** Material shown follows **
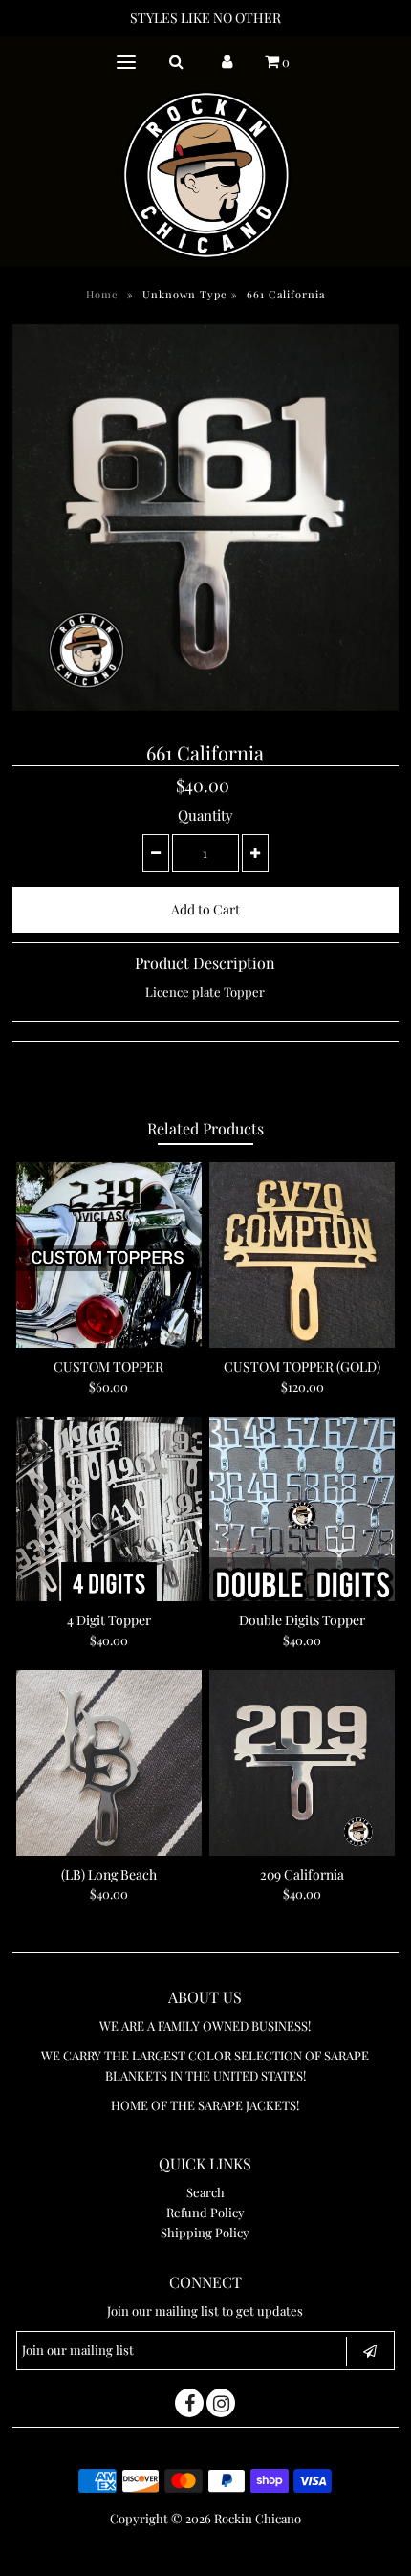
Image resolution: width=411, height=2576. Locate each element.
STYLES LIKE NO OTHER (205, 18)
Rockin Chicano (257, 2518)
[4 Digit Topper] (109, 1509)
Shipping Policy (205, 2232)
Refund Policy (205, 2212)
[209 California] (302, 1763)
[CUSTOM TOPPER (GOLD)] (302, 1255)
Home (102, 294)
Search (205, 2192)
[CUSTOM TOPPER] (109, 1255)
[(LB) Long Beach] (109, 1763)
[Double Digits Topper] (302, 1509)
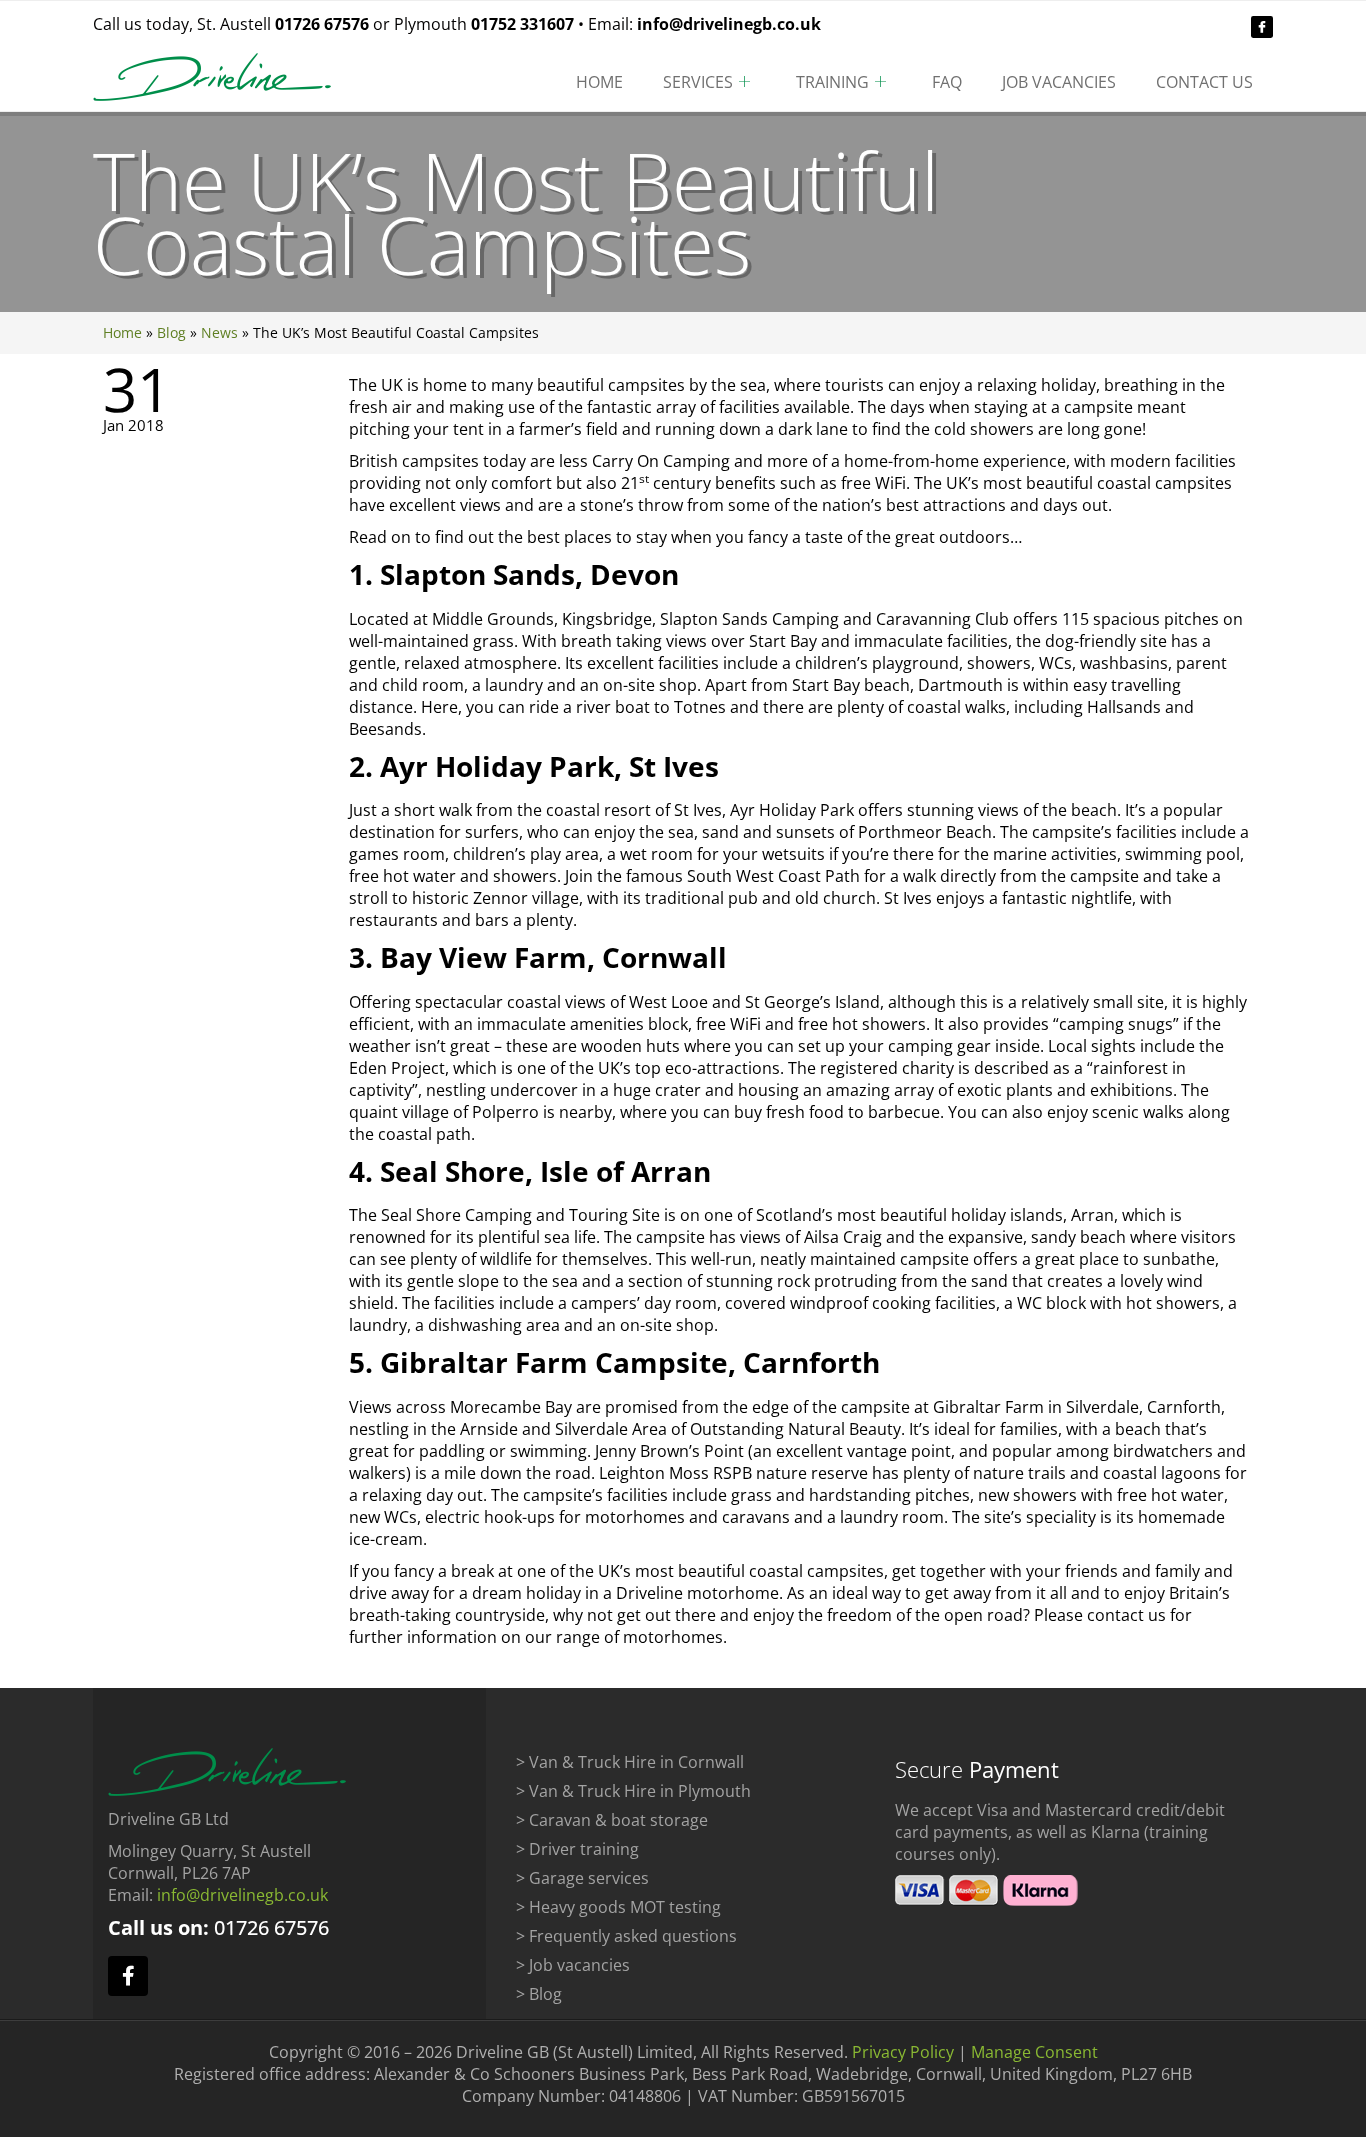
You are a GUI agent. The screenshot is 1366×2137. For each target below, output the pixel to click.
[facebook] (1262, 27)
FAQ (947, 82)
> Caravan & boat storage (612, 1820)
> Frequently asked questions (626, 1936)
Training (832, 82)
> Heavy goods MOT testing (618, 1907)
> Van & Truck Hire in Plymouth (633, 1791)
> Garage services (582, 1878)
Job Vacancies (1059, 82)
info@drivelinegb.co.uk (729, 24)
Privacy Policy (903, 2052)
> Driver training (577, 1849)
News (219, 332)
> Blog (539, 1994)
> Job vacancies (573, 1965)
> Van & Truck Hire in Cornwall (630, 1762)
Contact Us (1204, 82)
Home (599, 82)
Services (698, 82)
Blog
** End of Material shown **
What the task requires: Start at the line containing "Training (832, 82)". Repeat it and each line after it, word for word, to the end of the records.

Your solution:
Training (832, 82)
> Heavy goods MOT testing (618, 1907)
> Van & Truck Hire in Plymouth (633, 1791)
> Garage services (582, 1878)
Job Vacancies (1059, 82)
info@drivelinegb.co.uk (729, 24)
Privacy Policy (903, 2052)
> Driver training (577, 1849)
News (219, 332)
> Blog (539, 1994)
> Job vacancies (573, 1965)
> Van & Truck Hire in Cornwall (630, 1762)
Contact Us (1204, 82)
Home (599, 82)
Services (698, 82)
Blog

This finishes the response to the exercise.